The price of Gold is in negative territory this morning, as it feels the pressure of a stronger Dollar Index. Silver seems to be in the same camp, down one percent at the time of this report. Gold ETF redemptions continue, showing a reduction in the last fifteen days of almost 800,000 ounces. Nonetheless, the price of Gold is still maintaining its buoyancy, holding above the $1,200 dollar level.
The price of Palladium seems to have turned the corner after rebounding from its most recent low hit on August 16th. A weaker Dollar Index and improved macroeconomic conditions have helped the price increase.
What I find of interest, which can justify the difference between the price of Palladium and the price of Platinum, is found in the Johnson Matthey report. JM estimates that the Palladium market will see another deficit this year, just under 240,000 ounces while Platinum should see a surplus of material. Currently, the price of Palladium is trading approximately $155 dollars over the price of Platinum.

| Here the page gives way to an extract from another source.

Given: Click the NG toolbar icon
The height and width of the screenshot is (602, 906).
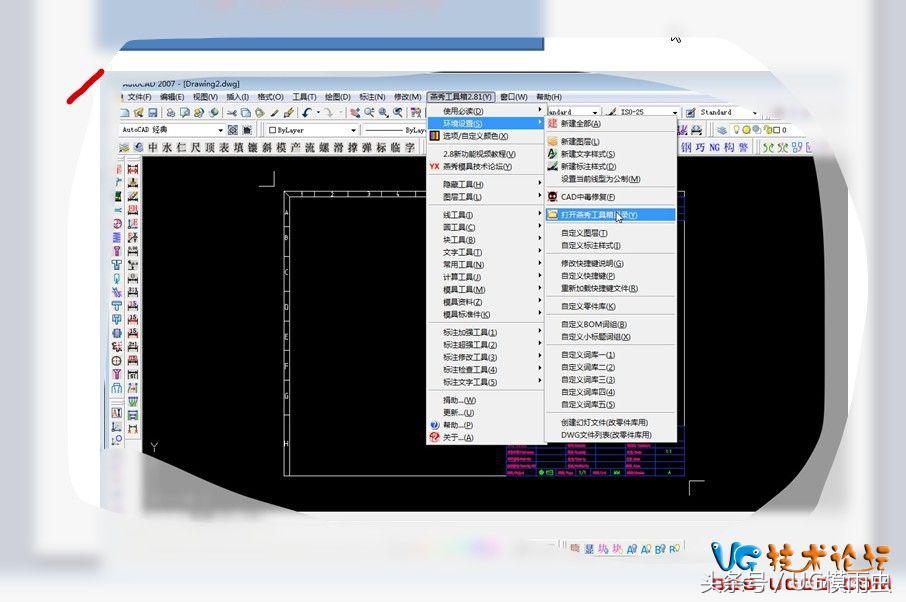Looking at the screenshot, I should (715, 147).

Global demand for gas powered engines, especially in the production of catalytic converters, is helping to keep many investors still interested in this market. It seems to many that diesel-powered engines, which rely on Platinum as a component, will soon be a product of the past.
Global auto sales numbers remain decent, with light vehicle sales rising 4.2% year on the year in June 2018, according to LMC Automotive’s latest statistical data. Passenger car registration in the European Union was up 5.2% in June, totaling 1.6 million new cars on the road. This brings total sales in the first half of 2018 to 8,449,247 units and a 2.9% year-on-year sales increase.

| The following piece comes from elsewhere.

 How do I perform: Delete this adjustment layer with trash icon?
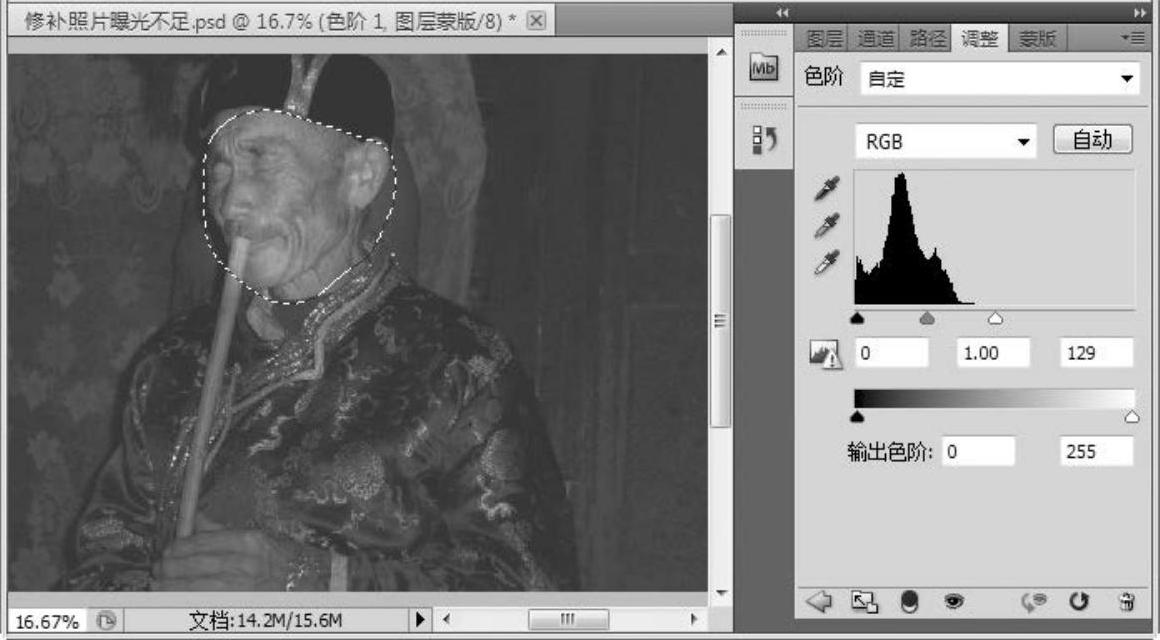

The China Association of Automobile Manufacturers (CAAM) continues to report declining car sales. In the coming months, President Trump’s hard stance with China could continue to weigh on vehicle sales in that part of the world. Auto sales in the states reported down 2.7% in July from year ago.
Settling trade talks with Mexico was a positive step, but we still need an agreement with Canada, and more importantly an agreement with China to help boost industrial metal demand and solidify prices.

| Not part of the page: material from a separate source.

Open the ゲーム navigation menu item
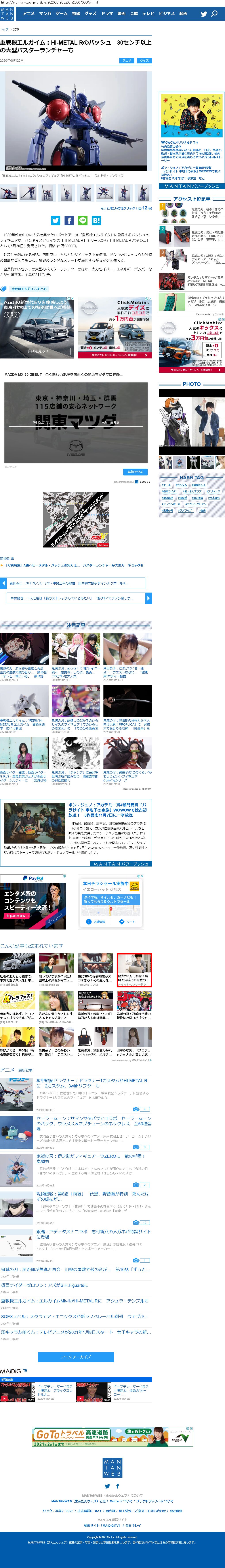(x=61, y=13)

All four metals have rebounded ever since the Dollar Index hit its high for the year on August 15th at 96.99. At the time of this report it is trading at 94.82. Our markets need a weaker dollar and stabilizing interest rates to continue to see an increase in prices.
One big hurtle is in the Silver market. There is a huge amount of Silver being held in depositories. Currently, between eligible and registered, there are over 292 million ounces being held. Refiners still seem to be using the exchanges to cash in on their out-turned material.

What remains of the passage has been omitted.